EXERCISE DESCRIPTION: Type out the passage of the Iraq war commentary between "Exhibit A: Dick" and "parsing of words.", inclusive, with no changes.

I wrote a print column today about the Democrats signing up Iraq war vets to run for Congress this year. The jury is still out on whether the "fighting Dems" can succeed, particularly since most of them are challenging incumbents. But let us paint for a moment on the larger canvas:
As the war in Iraq enters its fourth year, the public mood is so sour that even Republicans are starting to believe that their congressional majorities, particularly in the House, might be in serious jeopardy in the November '06 elections. One new poll released today reports that only 29 percent of Americans support President Bush's handling of Iraq; another, released a few days ago, reports that 66 percent believe the U.S. is losing ground in preventing a civil war in Iraq. And before Bush defenders start complaining that all these polls are "biased" or creatures of the "MSM," I'll also point out that, in the latest Fox News poll, only 34 percent of Americans are optimistic that Iraq will ever have a "free, stable government."
And while checking out the Sunday shows, it's not hard to see why the domestic mood is so downbeat. Anyone hoping for straight-shooting candor was quickly disappointed.
Exhibit A: Dick Cheney. No surprise there. On CBS, he was asked to revisit his 2005 contention that the Iraqi insurgency was in its "last throes" and his prewar contention that U.S. troops would be "greeted as liberators." He replied that statements such as his "were basically accurate and reflect reality."
Exhibit B: Gen. George Casey, the top U.S. commander in Iraq. Casey is a military man, not a political leader, so he probably deserves a little slack. But there was something downright Clintonian about his repeated parsing of words.
At one point, on NBC, he was asked about Bush's May 1, 2003 declaration that "all major combat operations have ended." How does that statement square with what happened the other day, when Operation Swarmer, a joint U.S.-Iraqi assault against insurgents, supposedly the biggest U.S. air assault since 2003?
Casey's answer: "I wouldn't categorize Swarmer as a major combat operation."

RECORDED DATA:
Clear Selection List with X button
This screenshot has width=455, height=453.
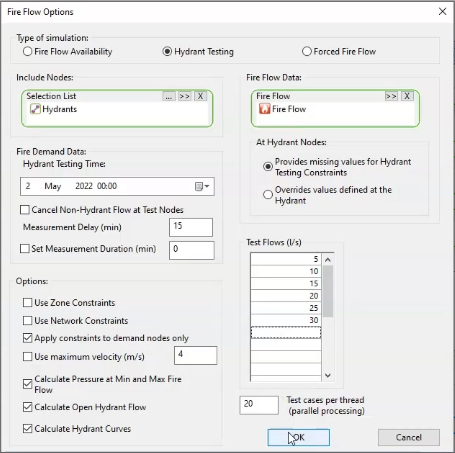[x=200, y=96]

TASK ANSWER:
Exhibit A: Dick Cheney. No surprise there. On CBS, he was asked to revisit his 2005 contention that the Iraqi insurgency was in its "last throes" and his prewar contention that U.S. troops would be "greeted as liberators." He replied that statements such as his "were basically accurate and reflect reality."
Exhibit B: Gen. George Casey, the top U.S. commander in Iraq. Casey is a military man, not a political leader, so he probably deserves a little slack. But there was something downright Clintonian about his repeated parsing of words.